Voit has skills. He is a fun player who will tantalize on the Marlies and someday the coach of the Leafs will be blamed for his failure to crack the NHL lineup. That's my guess, and that's why I ranked him a couple down the list from SDA even though I really like him. I like them both, actually.

Voter Vote
adam 10
Brian 14
Hardev 20
Cathy 19
Catch-67 14
Species 14
dhammm 16
Zone Entry 18
bballgordie 15
The Bag 16
Weighted Average 15.6
Max Vote 20
Min Vote 10

Other opinions on Voit:

Brian: This coming year, his rookie AHL season, will be a big test for Voit. He showed last year he was one of the best offensively skilled producers in the OHL. If we want to see some real potential as an impact offensive NHL player in his future, there’s a few things we’ll want to see from him this season. First, he has to continue producing – he doesn’t have to be on the AHL leaderboard for points, but he should have a strong point rate for his age. Second, he has to show he can influence the game in ways outside of just passing the puck. That didn’t work out for Bracco either, and it won’t for Voit if that’s all he can do without having some historic levels of production. I have some worries about how much he can do that with how small and light he is, I think he’ll struggle physically to get to the places he needs to be to have an impact. My question is how high a level are his skills to overcome that? I’ve been wondering that the past two years, and now he has a chance to show some answers.

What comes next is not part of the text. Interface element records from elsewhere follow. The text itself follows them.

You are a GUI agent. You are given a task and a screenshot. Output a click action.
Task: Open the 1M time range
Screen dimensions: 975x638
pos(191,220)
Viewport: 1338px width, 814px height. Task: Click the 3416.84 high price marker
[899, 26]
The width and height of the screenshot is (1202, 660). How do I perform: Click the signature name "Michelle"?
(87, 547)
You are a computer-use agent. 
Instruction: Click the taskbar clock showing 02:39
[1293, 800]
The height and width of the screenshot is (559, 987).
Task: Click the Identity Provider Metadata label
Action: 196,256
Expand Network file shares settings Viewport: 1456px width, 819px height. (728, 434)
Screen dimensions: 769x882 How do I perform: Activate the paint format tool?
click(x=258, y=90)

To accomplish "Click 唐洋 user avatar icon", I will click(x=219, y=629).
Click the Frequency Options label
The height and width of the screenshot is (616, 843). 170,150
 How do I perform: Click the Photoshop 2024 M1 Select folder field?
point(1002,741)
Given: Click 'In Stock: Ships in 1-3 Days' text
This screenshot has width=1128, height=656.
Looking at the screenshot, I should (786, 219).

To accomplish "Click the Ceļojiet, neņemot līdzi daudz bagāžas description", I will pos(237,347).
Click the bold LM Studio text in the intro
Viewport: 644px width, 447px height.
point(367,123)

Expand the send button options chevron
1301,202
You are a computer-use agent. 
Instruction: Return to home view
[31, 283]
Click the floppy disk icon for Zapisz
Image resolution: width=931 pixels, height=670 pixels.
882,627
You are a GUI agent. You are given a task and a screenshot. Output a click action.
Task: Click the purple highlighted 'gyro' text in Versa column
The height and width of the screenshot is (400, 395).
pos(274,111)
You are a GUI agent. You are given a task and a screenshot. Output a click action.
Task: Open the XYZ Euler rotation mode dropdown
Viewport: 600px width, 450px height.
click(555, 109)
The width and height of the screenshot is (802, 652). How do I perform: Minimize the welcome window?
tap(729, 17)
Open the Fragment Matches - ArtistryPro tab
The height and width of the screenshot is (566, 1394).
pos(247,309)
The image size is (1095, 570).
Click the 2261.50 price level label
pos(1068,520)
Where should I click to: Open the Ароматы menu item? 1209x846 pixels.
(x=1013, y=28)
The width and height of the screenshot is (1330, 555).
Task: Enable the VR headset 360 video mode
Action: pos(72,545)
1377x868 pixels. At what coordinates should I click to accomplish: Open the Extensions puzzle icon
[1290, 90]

dhammm: As a rule, I try not to get excited about D+2 prospects playing in the CHL unless they're putting up 2 points per game. Ty Voit got close to that benchmark, and I'm excited to see if he can nail his transition to the AHL. Connor Brown is the best case scenario if he can round out his game.

The Bag: I have a hard time projecting junior players who put up lots of points without scoring lots of goals. Between 2012-13 and 2021-22, four players placed in the top 10 in OHL scoring without hitting 30 goals: Evan Bouchard (defenseman), 16 year old Connor McDavid, Nick Cousins and Charles Sarault (?). Nick Cousins would be a pretty good outcome, I guess, but Voit is not built to play like Cousins, I suspect. Still, that’s a lot of points.

Catch-67: It’s easy to see a lot of points for a prospect in junior and get excited, so it’s ironic that we all seem quite somber about Voit’s potential. It’s not surprising, though, because Voit strikes me as a lot like Bracco, as others have mentioned. That’s not great for his projectability at higher levels. That said, Voit seems to quite often get pretty good reviews from scouts on his work-ethic and defensive ability. Those scouting reports give me hope that he might be able to actually develop his game beyond his passing upon getting to the Marlies and become something a bit more versatile. It’s hard to project such a small, pass-first player who doesn’t really have enough skill for an NHL top-six. Kerfoot’s the only player I can think of with that profile. It’s a pretty limited range of possibilities that gets a player like that into the NHL, but, hey, it’ll be fun to see if Voit can beat the odds.

Hardev: To be an NHL pro, you need to have more than just scoring to get the minutes that allow you to score. The AHL is more forgiving, in that you can be sheltered and not worry too much about playing at the relentless pace of the NHL every shift. This is a problem Nick Robertson is running into right now. He was lights out in the OHL, and very confidently lights out in the AHL when he was healthy. But when it came to the NHL, suddenly his long range shots weren’t as effective. His releases got intercepted, his pace was no longer a get-out-of-jail-free card, and he struggled in semi-real minutes. I don’t know what Voit has that won’t get washed out when the league tightens up around him. I am always down on CHL draftees coming into the AHL because I don’t know how they’ll react. So for now, I’ll need some convincing for next summer that Voit is a real boy. 

Your turn. What's your take on Voit? Will he tie one on in the AHL? Will he tie up the opposition and help some veteran centre score more goals than he ever has before? Will the Leafs ever let him out of the gym?